• _Supplied entries_:

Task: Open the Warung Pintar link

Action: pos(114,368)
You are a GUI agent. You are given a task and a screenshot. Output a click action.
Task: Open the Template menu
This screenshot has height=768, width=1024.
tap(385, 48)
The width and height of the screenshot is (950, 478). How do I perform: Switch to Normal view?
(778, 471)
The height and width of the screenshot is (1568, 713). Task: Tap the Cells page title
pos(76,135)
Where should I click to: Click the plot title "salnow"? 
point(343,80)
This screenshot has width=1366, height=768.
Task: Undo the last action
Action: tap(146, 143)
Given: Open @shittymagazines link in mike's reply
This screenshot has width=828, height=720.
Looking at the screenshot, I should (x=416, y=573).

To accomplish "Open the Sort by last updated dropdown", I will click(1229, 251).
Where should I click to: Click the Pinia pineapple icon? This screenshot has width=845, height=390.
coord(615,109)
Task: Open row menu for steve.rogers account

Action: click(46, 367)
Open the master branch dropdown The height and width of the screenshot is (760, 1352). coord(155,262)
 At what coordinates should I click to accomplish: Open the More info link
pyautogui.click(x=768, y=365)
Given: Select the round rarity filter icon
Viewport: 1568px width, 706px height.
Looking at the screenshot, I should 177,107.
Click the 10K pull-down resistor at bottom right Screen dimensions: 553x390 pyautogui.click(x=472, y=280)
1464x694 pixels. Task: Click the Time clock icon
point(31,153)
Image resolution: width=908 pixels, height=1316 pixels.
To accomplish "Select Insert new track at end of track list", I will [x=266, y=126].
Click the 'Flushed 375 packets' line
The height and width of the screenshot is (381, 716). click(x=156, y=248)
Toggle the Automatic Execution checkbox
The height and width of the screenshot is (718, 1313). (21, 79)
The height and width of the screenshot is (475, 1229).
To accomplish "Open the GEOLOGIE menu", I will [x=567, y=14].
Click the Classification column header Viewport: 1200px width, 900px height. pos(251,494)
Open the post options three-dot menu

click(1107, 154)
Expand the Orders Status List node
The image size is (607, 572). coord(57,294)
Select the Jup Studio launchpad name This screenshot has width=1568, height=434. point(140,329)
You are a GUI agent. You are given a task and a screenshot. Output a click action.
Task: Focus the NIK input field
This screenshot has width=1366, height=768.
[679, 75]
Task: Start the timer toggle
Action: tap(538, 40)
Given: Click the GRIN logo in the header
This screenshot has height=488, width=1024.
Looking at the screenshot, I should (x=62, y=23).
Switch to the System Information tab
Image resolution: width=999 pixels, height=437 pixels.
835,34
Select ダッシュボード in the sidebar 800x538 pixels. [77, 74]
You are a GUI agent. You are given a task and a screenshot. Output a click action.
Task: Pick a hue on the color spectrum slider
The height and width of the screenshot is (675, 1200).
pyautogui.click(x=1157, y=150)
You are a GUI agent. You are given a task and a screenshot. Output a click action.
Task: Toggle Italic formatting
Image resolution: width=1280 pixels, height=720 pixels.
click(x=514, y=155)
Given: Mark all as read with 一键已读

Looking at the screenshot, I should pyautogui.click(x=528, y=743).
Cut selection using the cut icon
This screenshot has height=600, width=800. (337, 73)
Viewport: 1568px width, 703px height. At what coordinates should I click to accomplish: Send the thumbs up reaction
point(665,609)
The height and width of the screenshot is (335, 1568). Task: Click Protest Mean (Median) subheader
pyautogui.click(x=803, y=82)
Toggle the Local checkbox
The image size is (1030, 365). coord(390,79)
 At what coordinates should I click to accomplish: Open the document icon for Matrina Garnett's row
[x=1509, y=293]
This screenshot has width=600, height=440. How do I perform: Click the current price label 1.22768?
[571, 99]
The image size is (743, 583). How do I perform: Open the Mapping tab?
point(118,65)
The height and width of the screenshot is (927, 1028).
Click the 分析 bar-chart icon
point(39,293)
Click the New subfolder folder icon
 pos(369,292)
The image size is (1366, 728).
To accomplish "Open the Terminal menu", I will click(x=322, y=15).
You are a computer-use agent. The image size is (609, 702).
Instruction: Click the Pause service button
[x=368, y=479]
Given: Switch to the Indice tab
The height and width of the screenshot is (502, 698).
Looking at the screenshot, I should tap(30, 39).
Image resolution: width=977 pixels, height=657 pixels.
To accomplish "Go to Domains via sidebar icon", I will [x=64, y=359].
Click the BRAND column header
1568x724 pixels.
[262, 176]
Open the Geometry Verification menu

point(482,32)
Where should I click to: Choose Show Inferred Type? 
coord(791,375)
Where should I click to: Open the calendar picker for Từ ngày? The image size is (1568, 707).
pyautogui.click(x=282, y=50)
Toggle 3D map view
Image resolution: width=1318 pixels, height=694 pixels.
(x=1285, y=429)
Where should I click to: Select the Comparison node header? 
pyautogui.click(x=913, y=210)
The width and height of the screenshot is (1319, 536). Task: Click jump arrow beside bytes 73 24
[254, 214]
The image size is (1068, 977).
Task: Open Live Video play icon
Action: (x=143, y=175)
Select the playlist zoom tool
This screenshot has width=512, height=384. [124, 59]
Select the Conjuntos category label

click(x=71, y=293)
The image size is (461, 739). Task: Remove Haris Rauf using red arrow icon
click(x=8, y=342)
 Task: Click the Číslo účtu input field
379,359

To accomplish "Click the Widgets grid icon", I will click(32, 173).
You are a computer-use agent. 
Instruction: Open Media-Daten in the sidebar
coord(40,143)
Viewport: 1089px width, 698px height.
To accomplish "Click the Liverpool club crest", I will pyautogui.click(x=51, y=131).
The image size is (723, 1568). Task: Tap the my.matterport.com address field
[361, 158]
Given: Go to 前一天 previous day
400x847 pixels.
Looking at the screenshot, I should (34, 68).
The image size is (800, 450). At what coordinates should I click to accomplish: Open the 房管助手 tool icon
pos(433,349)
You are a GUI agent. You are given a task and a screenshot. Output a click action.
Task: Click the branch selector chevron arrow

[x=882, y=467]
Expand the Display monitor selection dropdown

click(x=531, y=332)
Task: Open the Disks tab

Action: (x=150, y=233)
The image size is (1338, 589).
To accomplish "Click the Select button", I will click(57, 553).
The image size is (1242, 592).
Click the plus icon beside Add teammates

• _Problem description_:
Give back every line of the data above exactly as written.

• _Solution to this problem_:
Task: Open the Warung Pintar link

Action: pos(114,368)
You are a GUI agent. You are given a task and a screenshot. Output a click action.
Task: Open the Template menu
This screenshot has height=768, width=1024.
tap(385, 48)
The width and height of the screenshot is (950, 478). How do I perform: Switch to Normal view?
(778, 471)
The height and width of the screenshot is (1568, 713). Task: Tap the Cells page title
pos(76,135)
Where should I click to: Click the plot title "salnow"? 
point(343,80)
This screenshot has width=1366, height=768.
Task: Undo the last action
Action: tap(146, 143)
Given: Open @shittymagazines link in mike's reply
This screenshot has width=828, height=720.
Looking at the screenshot, I should (x=416, y=573).

To accomplish "Open the Sort by last updated dropdown", I will click(1229, 251).
Where should I click to: Click the Pinia pineapple icon? This screenshot has width=845, height=390.
coord(615,109)
Task: Open row menu for steve.rogers account

Action: click(46, 367)
Open the master branch dropdown The height and width of the screenshot is (760, 1352). coord(155,262)
 At what coordinates should I click to accomplish: Open the More info link
pyautogui.click(x=768, y=365)
Given: Select the round rarity filter icon
Viewport: 1568px width, 706px height.
Looking at the screenshot, I should 177,107.
Click the 10K pull-down resistor at bottom right Screen dimensions: 553x390 pyautogui.click(x=472, y=280)
1464x694 pixels. Task: Click the Time clock icon
point(31,153)
Image resolution: width=908 pixels, height=1316 pixels.
To accomplish "Select Insert new track at end of track list", I will [x=266, y=126].
Click the 'Flushed 375 packets' line
The height and width of the screenshot is (381, 716). click(x=156, y=248)
Toggle the Automatic Execution checkbox
The height and width of the screenshot is (718, 1313). (21, 79)
The height and width of the screenshot is (475, 1229).
To accomplish "Open the GEOLOGIE menu", I will [x=567, y=14].
Click the Classification column header Viewport: 1200px width, 900px height. pos(251,494)
Open the post options three-dot menu

click(1107, 154)
Expand the Orders Status List node
The image size is (607, 572). coord(57,294)
Select the Jup Studio launchpad name This screenshot has width=1568, height=434. point(140,329)
You are a GUI agent. You are given a task and a screenshot. Output a click action.
Task: Focus the NIK input field
This screenshot has width=1366, height=768.
[679, 75]
Task: Start the timer toggle
Action: tap(538, 40)
Given: Click the GRIN logo in the header
This screenshot has height=488, width=1024.
Looking at the screenshot, I should (x=62, y=23).
Switch to the System Information tab
Image resolution: width=999 pixels, height=437 pixels.
835,34
Select ダッシュボード in the sidebar 800x538 pixels. [77, 74]
You are a GUI agent. You are given a task and a screenshot. Output a click action.
Task: Pick a hue on the color spectrum slider
The height and width of the screenshot is (675, 1200).
pyautogui.click(x=1157, y=150)
You are a GUI agent. You are given a task and a screenshot. Output a click action.
Task: Toggle Italic formatting
Image resolution: width=1280 pixels, height=720 pixels.
click(x=514, y=155)
Given: Mark all as read with 一键已读

Looking at the screenshot, I should pyautogui.click(x=528, y=743).
Cut selection using the cut icon
This screenshot has height=600, width=800. (337, 73)
Viewport: 1568px width, 703px height. At what coordinates should I click to accomplish: Send the thumbs up reaction
point(665,609)
The height and width of the screenshot is (335, 1568). Task: Click Protest Mean (Median) subheader
pyautogui.click(x=803, y=82)
Toggle the Local checkbox
The image size is (1030, 365). coord(390,79)
 At what coordinates should I click to accomplish: Open the document icon for Matrina Garnett's row
[x=1509, y=293]
This screenshot has width=600, height=440. How do I perform: Click the current price label 1.22768?
[571, 99]
The image size is (743, 583). How do I perform: Open the Mapping tab?
point(118,65)
The height and width of the screenshot is (927, 1028).
Click the 分析 bar-chart icon
point(39,293)
Click the New subfolder folder icon
 pos(369,292)
The image size is (1366, 728).
To accomplish "Open the Terminal menu", I will click(x=322, y=15).
You are a computer-use agent. The image size is (609, 702).
Instruction: Click the Pause service button
[x=368, y=479]
Given: Switch to the Indice tab
The height and width of the screenshot is (502, 698).
Looking at the screenshot, I should tap(30, 39).
Image resolution: width=977 pixels, height=657 pixels.
To accomplish "Go to Domains via sidebar icon", I will [x=64, y=359].
Click the BRAND column header
1568x724 pixels.
[262, 176]
Open the Geometry Verification menu

point(482,32)
Where should I click to: Choose Show Inferred Type? 
coord(791,375)
Where should I click to: Open the calendar picker for Từ ngày? The image size is (1568, 707).
pyautogui.click(x=282, y=50)
Toggle 3D map view
Image resolution: width=1318 pixels, height=694 pixels.
(x=1285, y=429)
Where should I click to: Select the Comparison node header? 
pyautogui.click(x=913, y=210)
The width and height of the screenshot is (1319, 536). Task: Click jump arrow beside bytes 73 24
[254, 214]
The image size is (1068, 977).
Task: Open Live Video play icon
Action: (x=143, y=175)
Select the playlist zoom tool
This screenshot has width=512, height=384. [124, 59]
Select the Conjuntos category label

click(x=71, y=293)
The image size is (461, 739). Task: Remove Haris Rauf using red arrow icon
click(x=8, y=342)
 Task: Click the Číslo účtu input field
379,359

To accomplish "Click the Widgets grid icon", I will click(32, 173).
You are a computer-use agent. 
Instruction: Open Media-Daten in the sidebar
coord(40,143)
Viewport: 1089px width, 698px height.
To accomplish "Click the Liverpool club crest", I will pyautogui.click(x=51, y=131).
The image size is (723, 1568). Task: Tap the my.matterport.com address field
[361, 158]
Given: Go to 前一天 previous day
400x847 pixels.
Looking at the screenshot, I should (34, 68).
The image size is (800, 450). At what coordinates should I click to accomplish: Open the 房管助手 tool icon
pos(433,349)
You are a GUI agent. You are given a task and a screenshot. Output a click action.
Task: Click the branch selector chevron arrow

[x=882, y=467]
Expand the Display monitor selection dropdown

click(x=531, y=332)
Task: Open the Disks tab

Action: (x=150, y=233)
The image size is (1338, 589).
To accomplish "Click the Select button", I will click(57, 553).
The image size is (1242, 592).
Click the plus icon beside Add teammates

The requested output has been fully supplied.